Stored data entries:
┏━━

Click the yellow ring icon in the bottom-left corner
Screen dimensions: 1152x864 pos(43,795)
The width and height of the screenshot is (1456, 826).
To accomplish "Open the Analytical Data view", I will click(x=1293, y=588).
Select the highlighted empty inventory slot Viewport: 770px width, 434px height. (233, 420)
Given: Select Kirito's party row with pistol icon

┗━━
┏━━

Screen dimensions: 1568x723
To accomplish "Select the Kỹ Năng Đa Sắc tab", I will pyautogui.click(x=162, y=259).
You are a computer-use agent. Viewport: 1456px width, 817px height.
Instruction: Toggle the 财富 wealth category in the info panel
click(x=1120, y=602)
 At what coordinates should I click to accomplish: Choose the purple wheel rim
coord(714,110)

┗━━

Give the listing lines as a Markdown table with the columns Row and Line, omitting blank lines. Begin at the line that contains "You are a computer-use" and stop after the line that contains "coord(714,110)".

| Row | Line |
|---|---|
| 1 | You are a computer-use agent. Viewport: 1456px width, 817px height. |
| 2 | Instruction: Toggle the 财富 wealth category in the info panel |
| 3 | click(x=1120, y=602) |
| 4 |  At what coordinates should I click to accomplish: Choose the purple wheel rim |
| 5 | coord(714,110) |